Space News by Tereza Pultarova — September 13, 2017

Leading launch service providers say emerging companies developing a generation of dedicated small-satellite launchers will struggle to compete in the marketplace and will ultimately lose out to the bigger players.

Speaking at the World Satellite Business Week in Paris Sept. 12, top executives of the world’s five leading launch service providers agreed that the future small-satellite launch market will favor ridesharing and customized services on larger launch vehicles rather than tailored launches by the newcomers.

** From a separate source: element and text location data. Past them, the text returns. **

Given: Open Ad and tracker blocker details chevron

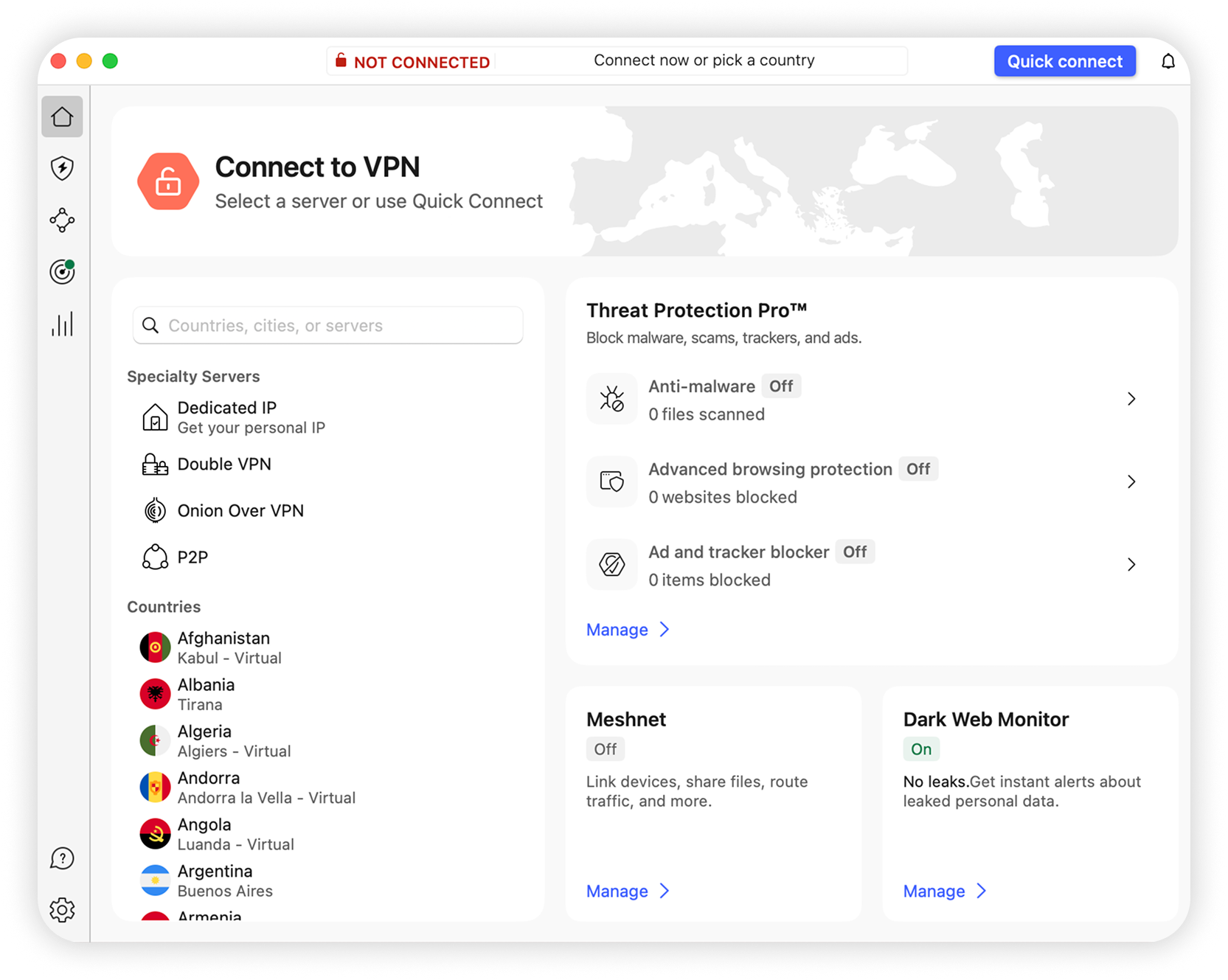Looking at the screenshot, I should coord(1131,564).
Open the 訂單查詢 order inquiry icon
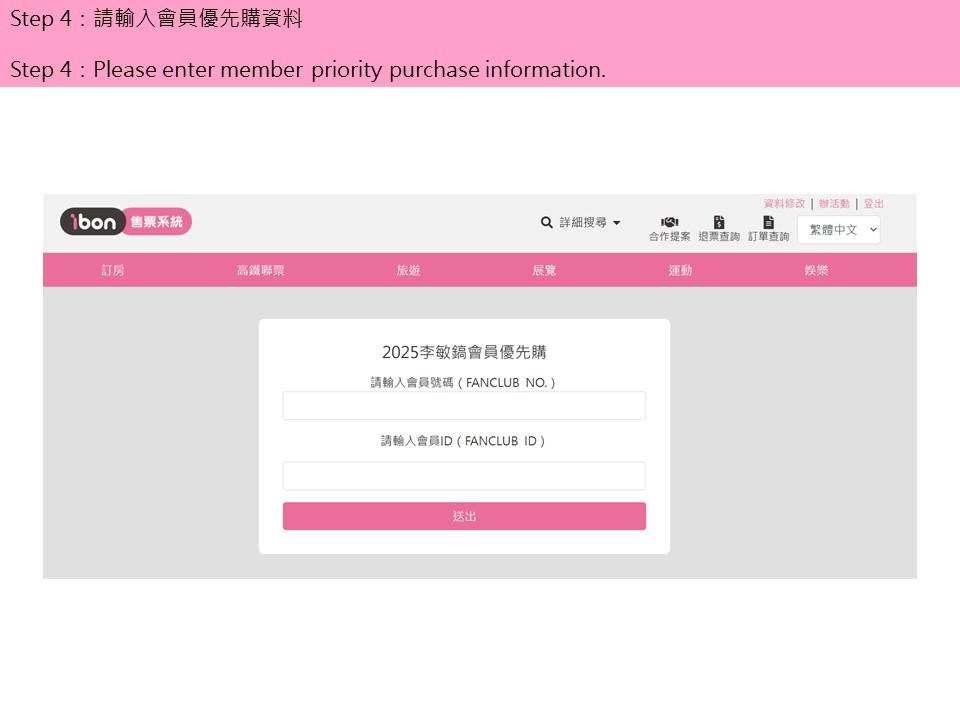Image resolution: width=960 pixels, height=720 pixels. click(x=768, y=223)
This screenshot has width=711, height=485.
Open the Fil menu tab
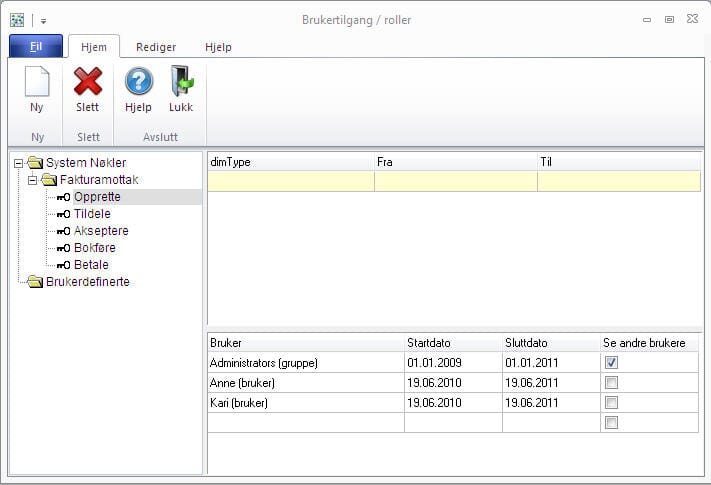35,46
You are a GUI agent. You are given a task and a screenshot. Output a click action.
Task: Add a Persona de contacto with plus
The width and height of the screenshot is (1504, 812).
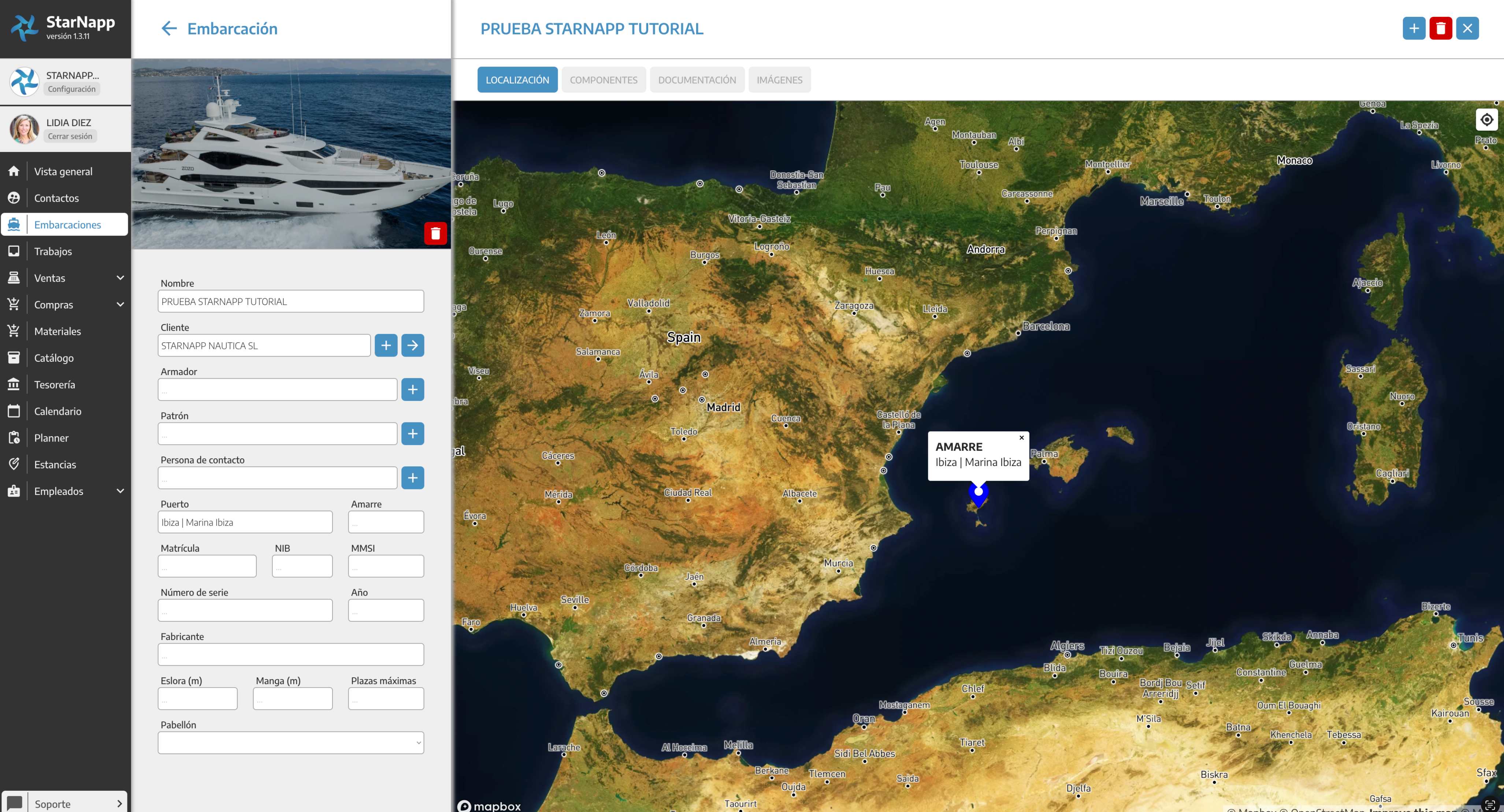click(x=412, y=477)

“At SpaceX, we started with a small launch vehicle,” said SpaceX President and COO Gwynne Shotwell, whose company has launched its Falcon 9 rocket 13 times since last September’s on-pad fueling accident destroyed a Spacecom’s Amos-6 satellite. “We really wanted to make a business of Falcon 1 … we just could not make it work.”

United Launch Alliance CEO Tory Bruno, whose company operates the Atlas 5 and Delta 4 rockets for a U.S. government-dominated customer base, said some of the newcomers may initially succeed in the market only to be taken down by the big players later on.

“I think it’s a function of time,” Bruno said. “Initially, they will begin and they will try and service the small satellite launch market. But as that becomes a real market, that attracts the rest of us.  I think the real economics will favor rideshares as a solution so then it flips to the other side.”